Bitcoin Supply Crunch: Firms Buy 4× Miners’ Daily Output

A new report highlights a growing bitcoin supply crunch as institutional buyers surge past miner output. Data from River shows that in early 2025, publicly traded treasury firms and private businesses acquired about 1,755 BTC per day, while ETFs and other vehicles added roughly 1,430 BTC daily. Institutional demand now totals over 3,000 BTC each day, far exceeding miners’ steady output of around 450 BTC. Corporate holdings have surpassed 1 million BTC, led by MicroStrategy’s 632,457 BTC. This dynamic creates a potential bitcoin supply shortage, or “synthetic halving,” as large stakeholders lock coins away long term. Although many purchases occur OTC to limit price impact, thinning exchange reserves heighten the risk of volatility. Traders should watch stretched liquidity, which could fuel bullish momentum but also trigger sharp swings if flows reverse.
Bullish
This development is categorized as bullish because a sustained supply-demand imbalance typically supports upward price pressure. Institutional buyers are locking away more than 3,000 BTC daily—over four times miners’ output—creating a real bitcoin supply shortage.

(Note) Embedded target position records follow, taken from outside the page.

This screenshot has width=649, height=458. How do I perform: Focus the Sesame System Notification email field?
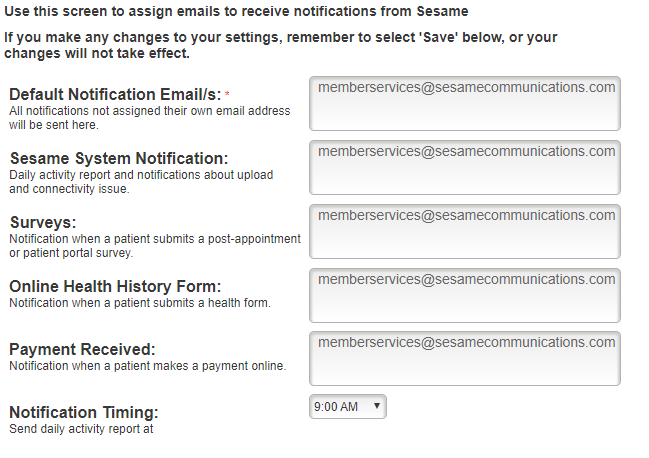pos(464,168)
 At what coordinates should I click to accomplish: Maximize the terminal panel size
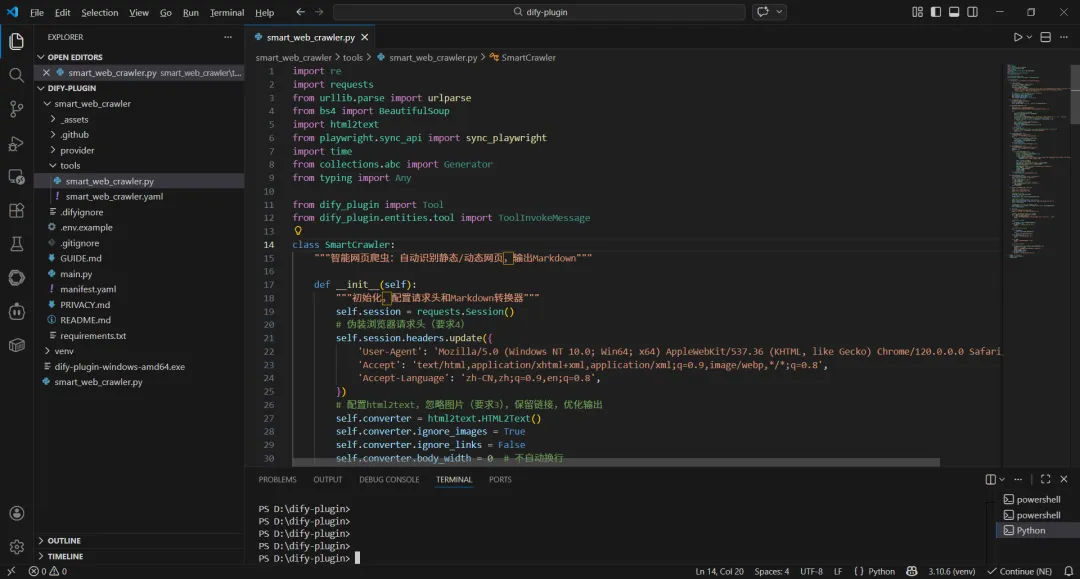pyautogui.click(x=1044, y=480)
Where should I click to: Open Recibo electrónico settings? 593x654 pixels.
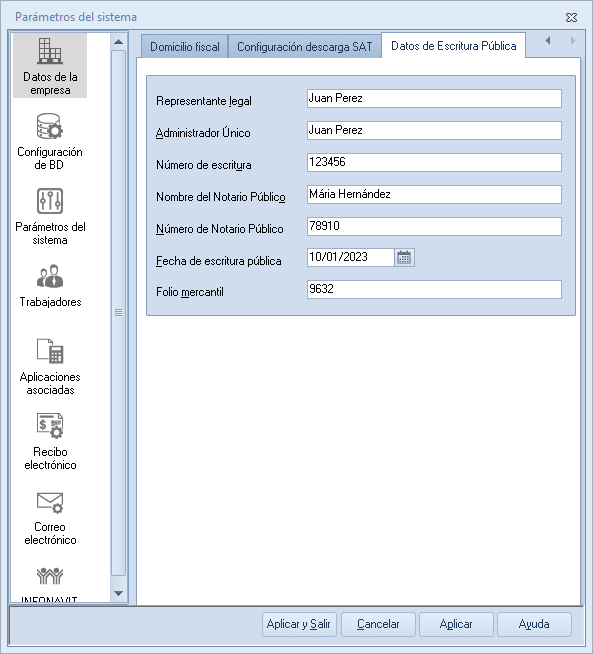pos(50,441)
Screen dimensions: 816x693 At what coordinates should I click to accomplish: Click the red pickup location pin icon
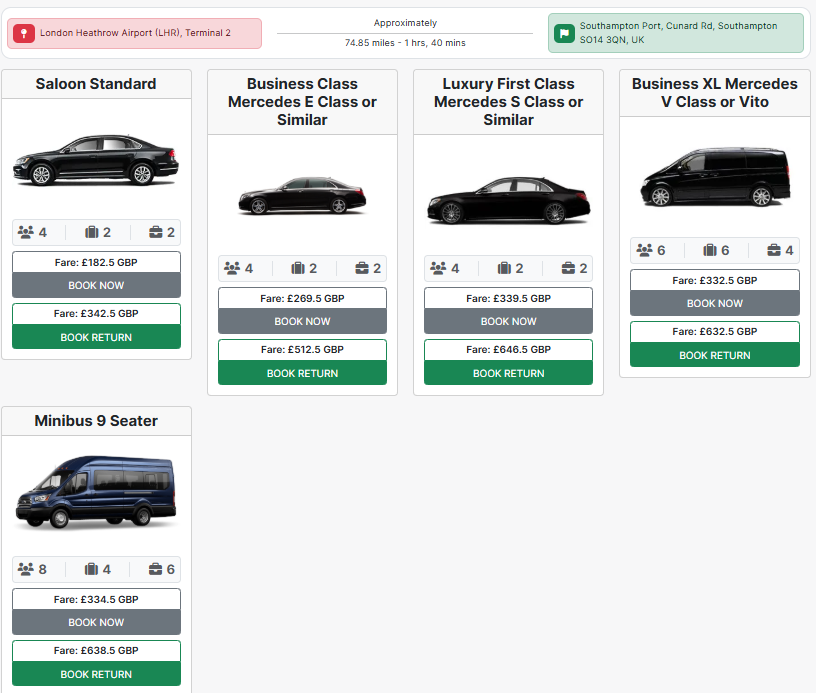tap(23, 33)
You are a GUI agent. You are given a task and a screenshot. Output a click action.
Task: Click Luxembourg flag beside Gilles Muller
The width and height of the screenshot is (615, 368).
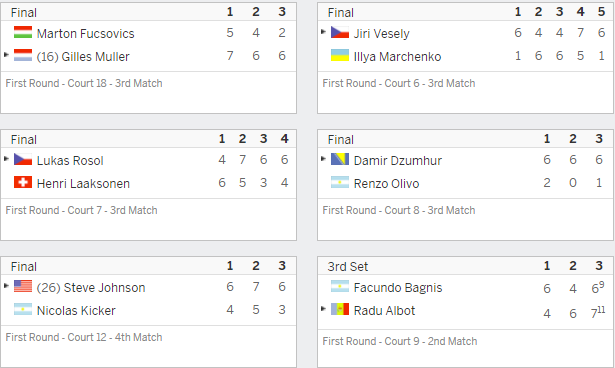23,55

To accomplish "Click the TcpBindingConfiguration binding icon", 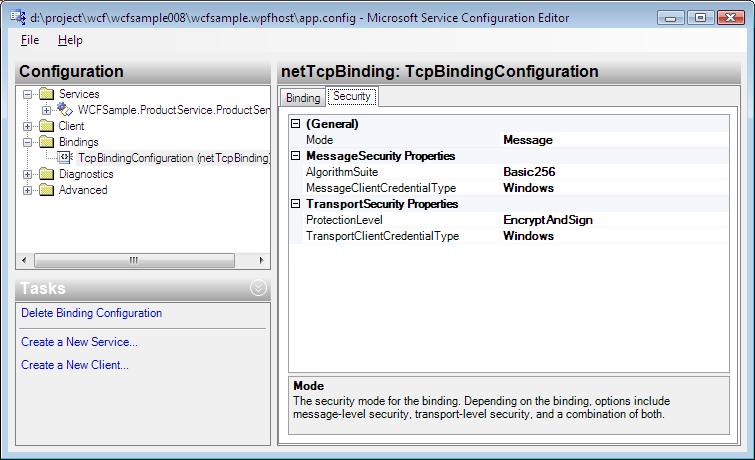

Historically, reduced available supply around protocol halvings and major accumulation phases has coincided with significant price rallies, such as those in 2016–2017 and 2020–2021. Although OTC purchases can dampen immediate market impact, falling exchange reserves reduce liquidity and make prices more sensitive to order flow. In the short term, traders may see accelerated bullish breaks on dwindling supply; in the medium to long term, this structural shortage underpins a higher price floor. However, thin liquidity also raises the risk of sharp pullbacks if large holders unwind positions, so market participants should prepare for heightened volatility.